How do we begin preparing?
- Behavioral health systems, providers, and public messaging teams should be mindful of the following strategies to maximize the impact of their efforts:
- Primary efforts for the next 3-6 months should be focused on activating community supports to increase social connections (reducing behavioral health symptoms) and encouraging the development of ACTIVE coping skills amongst the general public to reduce symptoms of depression.
- Communication about preparation necessary for multiple phases or waves of pandemic (the potential for additional school closures, social distancing measures, and restrictions in the fall) will help reduce acute behavioral health symptoms for people when a second wave occurs.
- There should be a psychoeducational emphasis on the disaster response cycle so that people are informed about what they may expect, and they do not pathologize a normal response to an abnormal situation.
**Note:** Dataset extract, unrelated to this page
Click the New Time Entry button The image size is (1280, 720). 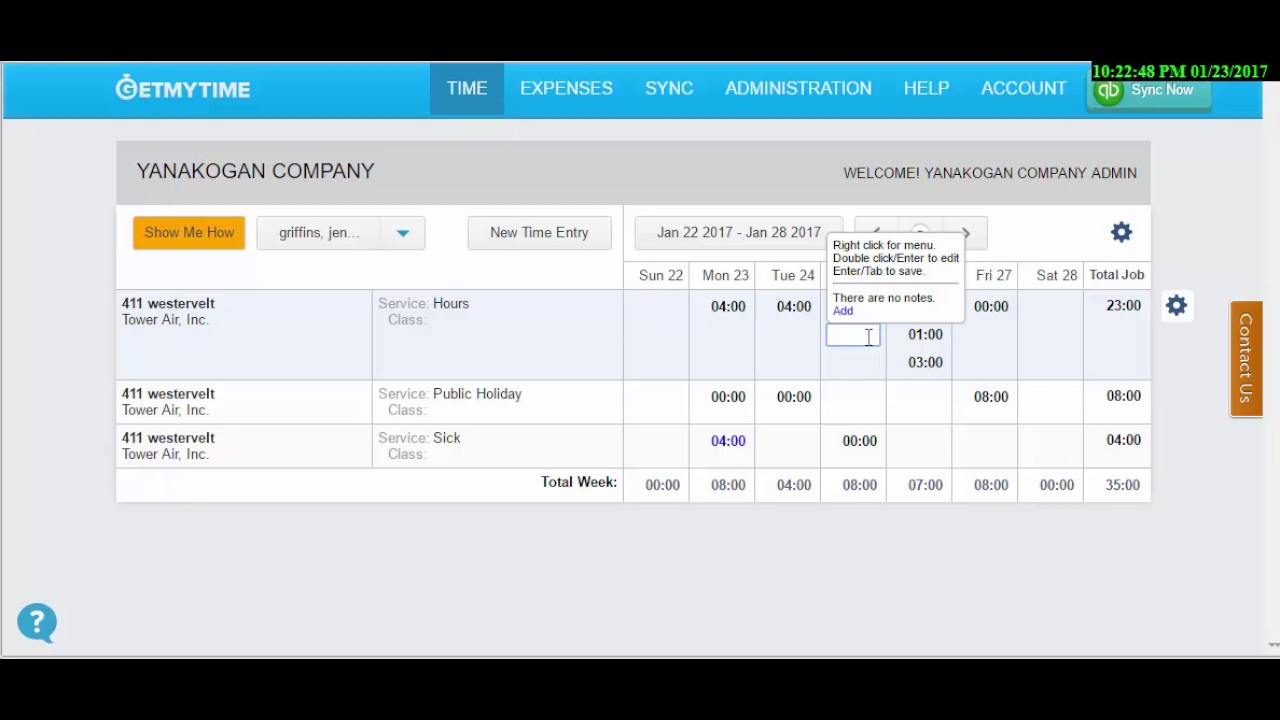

- The typical response to disaster is RESILIENCE, rather than disorder. Resiliency can be increased by:
- Focus on developing social CONNECTIONS big or small
- Reorienting and developing a sense of PURPOSE
- Becoming adaptive and psychologically FLEXIBLE
- Focusing on HOPE
- Resilience is something that can be intentionally taught, practiced, and developed for people across all age groups.
- Community support groups, lay volunteers, law enforcement, first responders, and all manner of social organizations and clubs are resources that can be developed to help reduce behavioral health symptoms for the general population, and should be leveraged to take pressure off depleted or unavailable professional medical and therapeutic resources throughout 2020.